All that is needed is each line of the entries holding the word "computer", copied as it stands.

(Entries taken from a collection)
----

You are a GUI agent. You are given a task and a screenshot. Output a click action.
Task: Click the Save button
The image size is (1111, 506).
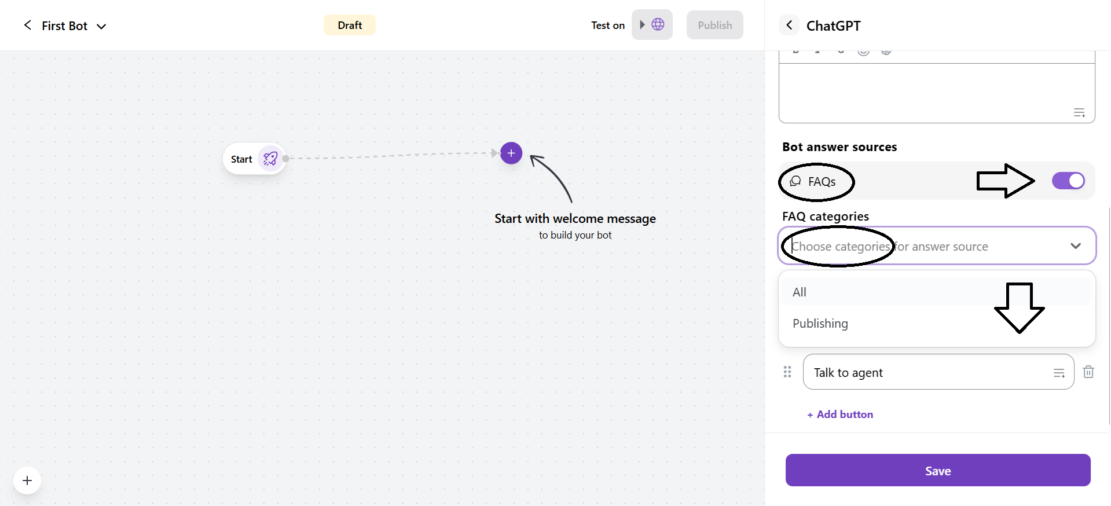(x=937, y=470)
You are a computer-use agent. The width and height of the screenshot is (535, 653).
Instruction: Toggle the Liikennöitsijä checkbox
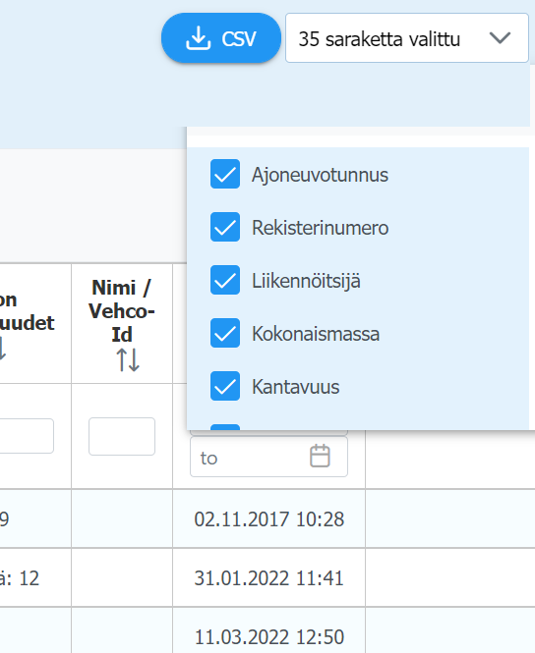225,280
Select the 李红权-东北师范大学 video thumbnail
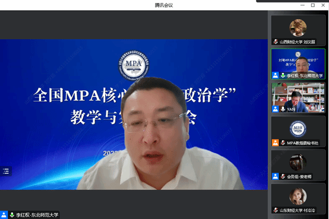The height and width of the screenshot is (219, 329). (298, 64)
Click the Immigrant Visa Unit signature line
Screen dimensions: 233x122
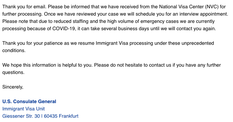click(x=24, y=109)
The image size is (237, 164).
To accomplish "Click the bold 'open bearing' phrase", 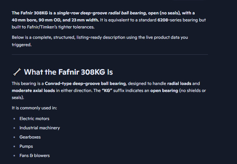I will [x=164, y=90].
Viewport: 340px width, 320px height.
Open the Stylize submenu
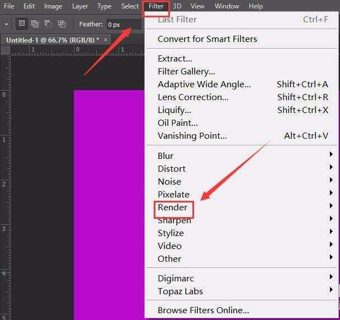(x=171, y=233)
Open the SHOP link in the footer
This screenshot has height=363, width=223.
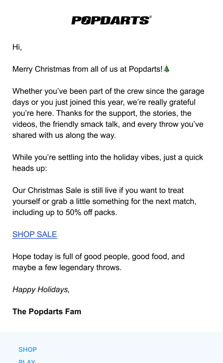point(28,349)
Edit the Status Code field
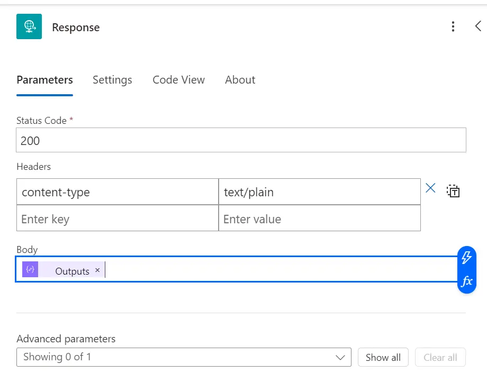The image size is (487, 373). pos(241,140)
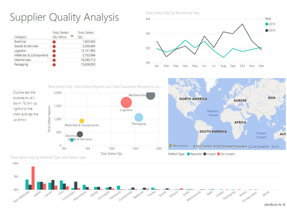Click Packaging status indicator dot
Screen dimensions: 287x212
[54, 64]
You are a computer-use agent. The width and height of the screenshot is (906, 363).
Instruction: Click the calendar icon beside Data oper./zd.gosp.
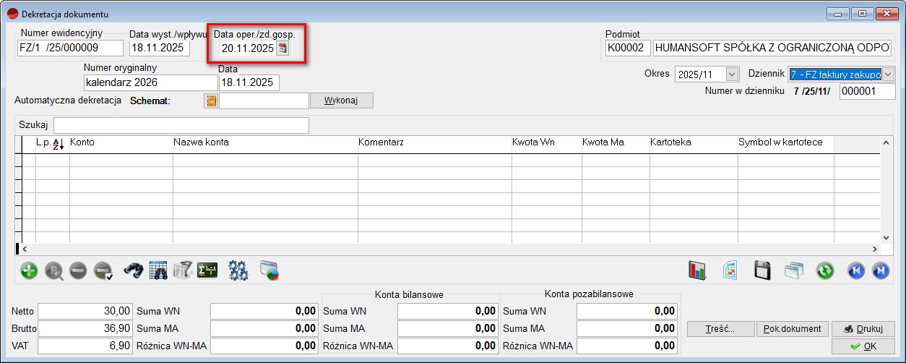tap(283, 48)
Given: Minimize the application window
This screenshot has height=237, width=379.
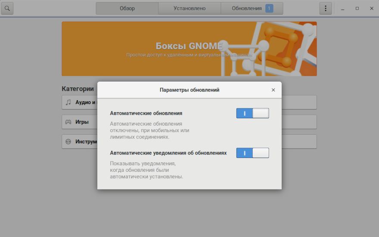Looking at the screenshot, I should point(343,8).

----

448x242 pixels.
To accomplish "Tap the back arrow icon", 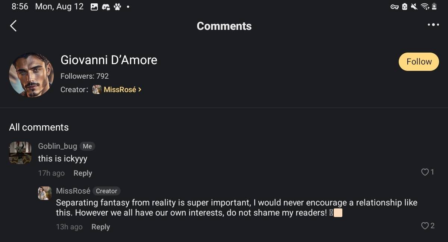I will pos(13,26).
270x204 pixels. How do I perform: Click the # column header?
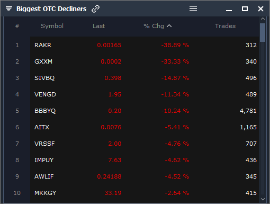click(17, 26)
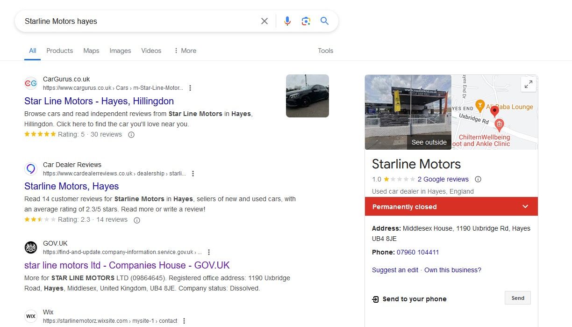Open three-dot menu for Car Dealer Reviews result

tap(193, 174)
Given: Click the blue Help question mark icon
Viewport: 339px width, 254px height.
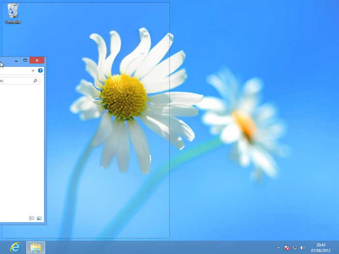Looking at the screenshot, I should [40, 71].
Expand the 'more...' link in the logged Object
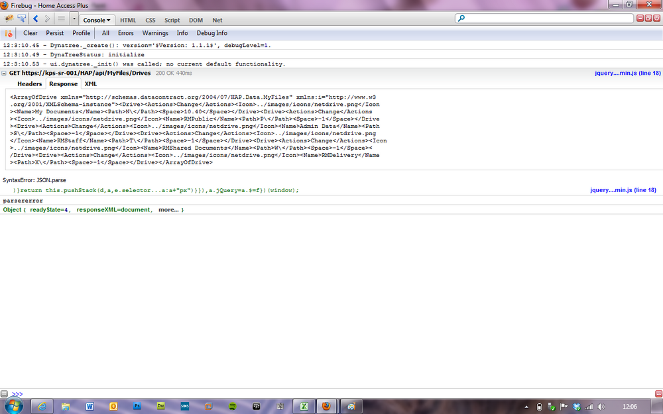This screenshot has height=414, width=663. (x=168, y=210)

----

*Finished exercise*
You are a computer-use agent. The width and height of the screenshot is (535, 653).
You are a computer-use agent. The width and height of the screenshot is (906, 363).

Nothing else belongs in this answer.